Much of the debate about whether the Shawnee Mission School District board of education should approve proposals to close Mission Valley Middle School and move Brookwood Elementary into the SM South attendance area has focused on money — would the funds the district projects it will save justify changes that are unpopular with a number of residents?

Fred Logan

But no matter what happens with the proposals, one thing is certain: until the state’s school funding formula is changed, Shawnee Mission faces an ugly budget picture.

Fred Logan, chair of the Committee for Excellence, an advocacy group trying to get lawmakers to amend the funding formula, said the district will continue to deal with major budgetary challenges until a new funding system is approved. The formula, which was initially passed by the state government in 1992 and has faced a number of legal challenges since, was designed to provide equitable funding to schools across the state, but is often faulted for moving money out of areas with large tax bases, like Johnson County, and into rural communities, causing major financial challenges for the more urban districts.

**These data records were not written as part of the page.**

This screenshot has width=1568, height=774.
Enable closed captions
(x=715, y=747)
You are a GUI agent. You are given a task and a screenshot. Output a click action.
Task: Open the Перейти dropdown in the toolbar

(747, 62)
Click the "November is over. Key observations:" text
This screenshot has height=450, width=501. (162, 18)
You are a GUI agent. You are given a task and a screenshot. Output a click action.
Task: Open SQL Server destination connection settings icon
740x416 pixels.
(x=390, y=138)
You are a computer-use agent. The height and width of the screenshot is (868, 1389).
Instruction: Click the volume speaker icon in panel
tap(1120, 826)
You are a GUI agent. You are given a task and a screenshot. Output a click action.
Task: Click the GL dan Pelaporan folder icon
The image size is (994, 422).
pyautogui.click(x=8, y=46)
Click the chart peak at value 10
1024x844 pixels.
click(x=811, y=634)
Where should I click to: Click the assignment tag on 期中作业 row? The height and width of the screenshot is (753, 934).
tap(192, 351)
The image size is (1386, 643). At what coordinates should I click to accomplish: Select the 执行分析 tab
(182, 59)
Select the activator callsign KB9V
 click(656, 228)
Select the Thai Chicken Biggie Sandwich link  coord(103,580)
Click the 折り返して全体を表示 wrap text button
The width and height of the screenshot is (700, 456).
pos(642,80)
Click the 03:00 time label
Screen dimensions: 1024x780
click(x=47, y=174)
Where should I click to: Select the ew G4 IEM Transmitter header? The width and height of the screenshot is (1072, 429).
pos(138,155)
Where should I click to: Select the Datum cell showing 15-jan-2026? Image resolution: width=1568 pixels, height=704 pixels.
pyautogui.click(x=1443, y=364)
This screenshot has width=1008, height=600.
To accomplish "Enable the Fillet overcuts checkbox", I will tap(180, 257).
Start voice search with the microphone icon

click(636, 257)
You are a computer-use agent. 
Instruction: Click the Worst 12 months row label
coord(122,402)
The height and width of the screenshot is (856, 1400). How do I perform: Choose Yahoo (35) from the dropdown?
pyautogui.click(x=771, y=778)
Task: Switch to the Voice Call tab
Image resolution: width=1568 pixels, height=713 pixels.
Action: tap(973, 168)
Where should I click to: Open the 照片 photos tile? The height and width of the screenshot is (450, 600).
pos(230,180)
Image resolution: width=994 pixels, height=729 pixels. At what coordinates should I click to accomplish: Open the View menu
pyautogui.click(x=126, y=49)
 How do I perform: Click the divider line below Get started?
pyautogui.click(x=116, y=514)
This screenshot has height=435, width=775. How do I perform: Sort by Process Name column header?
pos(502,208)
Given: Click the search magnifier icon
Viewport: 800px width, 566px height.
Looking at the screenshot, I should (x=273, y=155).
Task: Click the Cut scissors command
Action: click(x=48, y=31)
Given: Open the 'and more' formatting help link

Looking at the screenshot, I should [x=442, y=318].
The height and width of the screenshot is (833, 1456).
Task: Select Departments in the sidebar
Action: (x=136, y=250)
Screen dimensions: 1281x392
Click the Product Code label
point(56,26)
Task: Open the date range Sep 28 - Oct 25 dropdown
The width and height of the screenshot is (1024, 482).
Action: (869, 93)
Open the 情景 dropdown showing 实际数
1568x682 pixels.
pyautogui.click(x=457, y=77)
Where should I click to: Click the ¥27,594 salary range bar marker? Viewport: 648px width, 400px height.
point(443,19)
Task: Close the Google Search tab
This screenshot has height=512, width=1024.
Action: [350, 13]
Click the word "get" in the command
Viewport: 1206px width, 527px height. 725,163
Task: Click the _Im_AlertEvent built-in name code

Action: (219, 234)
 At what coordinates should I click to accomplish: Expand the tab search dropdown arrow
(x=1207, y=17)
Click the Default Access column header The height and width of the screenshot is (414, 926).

“Shawnee Mission is looking at a very tough school finance picture, even outside of the discussion about boundary changes and school closings,” Logan said.

For evidence, he said, you don’t need to look any further than what happened with the district’s 2010-2011 financial projections. Even after the state legislature passed a one-cent sales tax increase to stave off major cuts to education — one of the largest sales tax increases in the state’s history — Shawnee Mission still had to cut its annual budget by more than $9 million and faced the prospect of teacher layoffs.

However, Logan said, the state’s budget challenges and the upcoming elections may provide a window in which the formula issue — long a point of major political contention — could be addressed.

“Chances for changing the formula look better now than they have in a long time,” Logan said. “That’s not to say that anything at all is certain — this has been a tough issue for a long time. But a number of lawmakers are starting to look at this and realize the formula is broken and is unsustainable.”

(For more on how the gubernatorial candidates say they would address the school funding issue, see this article from the Star).

A list of the Committee for Excellence’s 10 guiding principles for school finance reform is after the jump.


It is imperative that Kansas adopt a new formula for the funding of K-12 education in the state. The following principles should guide the crafting and adoption of a new school finance formula:

1. Fair: The legislation should be fair to all school districts.

2. Financially sustainable: The legislation should be financially sustainable for the long term.

3. Greater local authority; promote excellence, not mediocrity: School finance legislation should reflect that the state’s goal is excellence, not mediocrity. The legislation must accordingly allow voters greater authority in financing school district operations. The law should authorize voters in a school district to approve an excellence budget at an election.

4. Appropriate use of equalization: The school finance formula should be equalized at appropriate levels.

5. Consider authorizing a mix of alternative revenue sources and property taxes to fund school district operations; avoid over-reliance on property taxes: The legislature should consider authorizing a mix of alternative revenue sources and property taxes to fund school district operations. The legislature should avoid an over-reliance on property taxes.

6. Flexibility: Any new formula should provide local district flexibility for unique and extraordinary circumstances that may currently exist or arise in the future.

7. Transparent and understandable: The legislation should be as transparent and understandable as possible. Transparency will promote better planning and greater fiscal accountability.

8. School finance reform should not include vouchers: School finance reform should not include provisions to create a voucher system.

9. No mandatory consolidation: School finance legislation should not mandate consolidation of school districts.

10. Stop the endless cycle of litigation: The present formula has caused seemingly endless litigation. A fair formula that is transparent will put the focus in the classroom rather than the courtroom.